### DOCUMENT SEGMENT ###

I’m sure I’ll look back at this journal entry some day and laugh at my naivete, there’s so much one doesn’t realize they don’t understand about country living until they come face to face with the details. For instance, bulls and fences. Most of the Ozarks have their cows behind four or five levels of barbed wire. This seems to work well… or at least well enough. But those five strands start to look rather delicate and fragile when you’re a few feet away from a very large bull who’s pawing the ground and lowering its head. We’ve worked a little with cows, helped friends out here and there, and butchered a cow, but that is about the extent of our bovine knowledge. We were out walking when we must have startled a herd. The she-cows all went charging out of the woods in hysterics and the bull came towards us like we were the Death Star and he was Luke Skywalker in an X-wing. We kept walking calmly and talking…doing that whole thing you do with children where you give them space, but don’t take the side eye off them. And that was it…he snorted and stomped and lowered his head, followed us for a ways and then walked off. He left assured of his manly protectiveness, and Jim and I spent the next thirty minutes discussing how we would have handled that if he really had charged the fence.
There were no trees, with fences and pasture stretched out on both sides of the road and in every direction. Jim thinks I should have shimmied under the barbed wire fence on the other side and found a tree to climb while he did his best impression of a rodeo clown. I think we should have climbed the closest gate because at least that is stronger than 5-wire. Both of us agreed we wouldn’t have run in a straight line.
I had “Active Shooter Training “ and “Trauma First Aid” today and I couldn’t help but think fate may have gotten the two incidences mixed up. Surely it would have been better to do the trauma medical training first and then had the meeting with the mad bull, but no. Honestly though, a lot of the active shooter advice seems like it would work on a bull too. I kind of enjoyed the whole class. Statistics and data and clarity are so much more helpful to my brain. Also, I’m kind of thinking everyone who lives on a farm should probably take a trauma first aid class.
I’ve already got tourniquets and clotting powder in my Amazon cart, and I (allegedly) know how to pack a mean wound now. Lord have mercy, may I never need to use the knowledge for anything.

### EXCERPTED DATA ###

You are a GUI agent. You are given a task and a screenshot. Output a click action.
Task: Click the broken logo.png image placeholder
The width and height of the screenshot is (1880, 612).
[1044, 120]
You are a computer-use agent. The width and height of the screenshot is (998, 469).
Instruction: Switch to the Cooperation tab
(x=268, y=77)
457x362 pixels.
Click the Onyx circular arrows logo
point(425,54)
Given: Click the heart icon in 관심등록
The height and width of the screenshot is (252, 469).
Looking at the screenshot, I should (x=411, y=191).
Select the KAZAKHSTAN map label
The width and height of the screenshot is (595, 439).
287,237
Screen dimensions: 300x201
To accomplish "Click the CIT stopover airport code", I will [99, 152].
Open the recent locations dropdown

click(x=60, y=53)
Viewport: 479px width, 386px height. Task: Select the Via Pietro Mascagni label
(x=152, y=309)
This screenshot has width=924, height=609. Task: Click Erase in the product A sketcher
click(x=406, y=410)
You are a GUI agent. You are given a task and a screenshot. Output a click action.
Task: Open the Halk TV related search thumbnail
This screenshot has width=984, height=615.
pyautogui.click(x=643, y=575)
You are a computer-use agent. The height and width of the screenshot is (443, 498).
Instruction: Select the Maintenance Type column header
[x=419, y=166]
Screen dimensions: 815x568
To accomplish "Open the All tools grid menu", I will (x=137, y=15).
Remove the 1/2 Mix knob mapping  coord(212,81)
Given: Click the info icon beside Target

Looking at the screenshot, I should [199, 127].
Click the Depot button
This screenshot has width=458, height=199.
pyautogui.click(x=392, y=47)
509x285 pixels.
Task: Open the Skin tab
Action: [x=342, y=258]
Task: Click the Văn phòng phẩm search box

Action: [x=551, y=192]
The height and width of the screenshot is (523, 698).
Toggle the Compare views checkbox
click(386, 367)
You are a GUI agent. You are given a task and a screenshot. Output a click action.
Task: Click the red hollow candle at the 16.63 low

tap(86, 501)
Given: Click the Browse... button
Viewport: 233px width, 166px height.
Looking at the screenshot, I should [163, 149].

###

Please name the two classes the writer of the journal entry above attended that day.

• SOLUTION
Active Shooter Training and Trauma First Aid.